The term dictionary maps each term to identifiers of documents containing that term. When searching, Elasticsearch doesn’t have to look through all the documents for that term—it uses this dictionary to quickly identify all the documents that match.

The term dictionary maps each term to identifiers of documents containing that term (see figure 7). When searching, Elasticsearch doesn’t have to look through all the documents for that term—it uses this dictionary to quickly identify all the documents that match. Term frequencies give Elasticsearch quick access to the number of appearances of a term in a document. This is important for calculating the relevancy score of results. For example, if you search for “toronto”, documents that contain “toronto” many times are typically more relevant. Elasticsearch gives them a higher score, and they appear higher in the list of results. By default, the ranking algorithm is TF-IDF as mentioned before.

Figure 7: Term dictionary and frequencies in a Lucene index

The number of replicas per shard can be changed at any time because replicas can always be created or removed. Keep in mind that too few shards limit how much you can scale, but too many shards impact performance. The default setting of five is typically a good start.


Elasticsearch is an open-source, distributed search engine built on top of Apache Lucene. The typical use case for Elasticsearch is to index large amounts of data so that full text searches can be run and real-time statistics can be done on it. Elasticsearch provides features that go well beyond full-text search; for example, you can tune the relevance of your searches and offer search suggestions.

For indexing and searching data, as well as for managing cluster’s settings, JSON over HTTP API is used. Elasticsearch can be looked such as a NoSQL data store with real-time search and analytics capabilities. It’s document-oriented and scalable by default.
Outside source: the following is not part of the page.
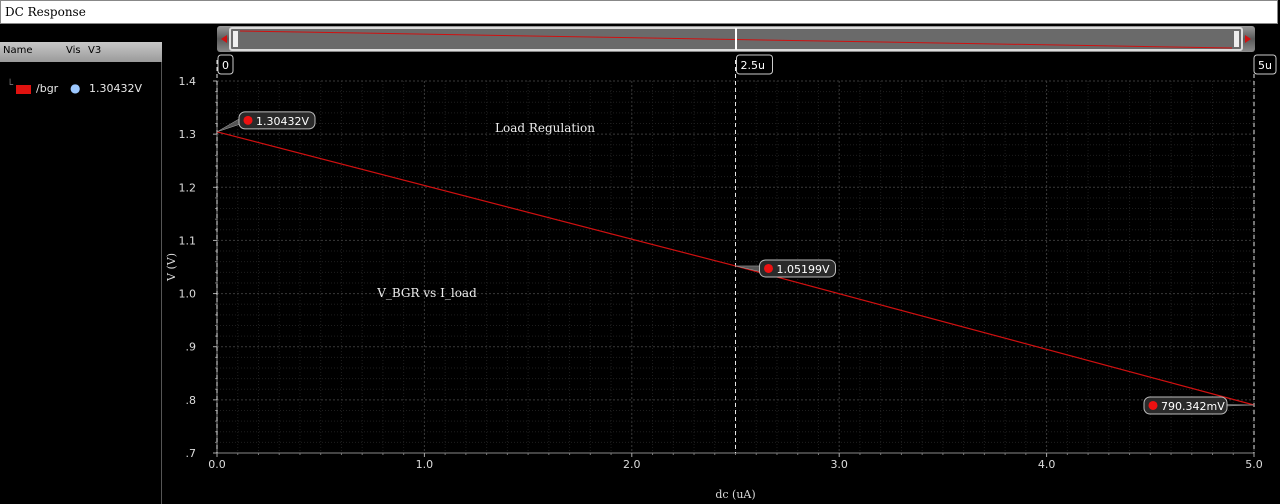 This screenshot has height=504, width=1280. What do you see at coordinates (188, 82) in the screenshot?
I see `y-tick-label: 1.4` at bounding box center [188, 82].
Although a cluster can be formed with the default settings, you should adjust at least some of them before you move on; for example, cluster name and heap size. Indexing requests are distributed among the primary shards and replicated to those primary shards’ replicas. Client applications may be unaware of the sharded nature of each index or what the cluster looks like. They care only about indices, types, and document IDs. They use the REST API to index and search for documents. New documents can be sent and searched using parameters as the JSON in HTTP request and a JSON reply with the results will be returned.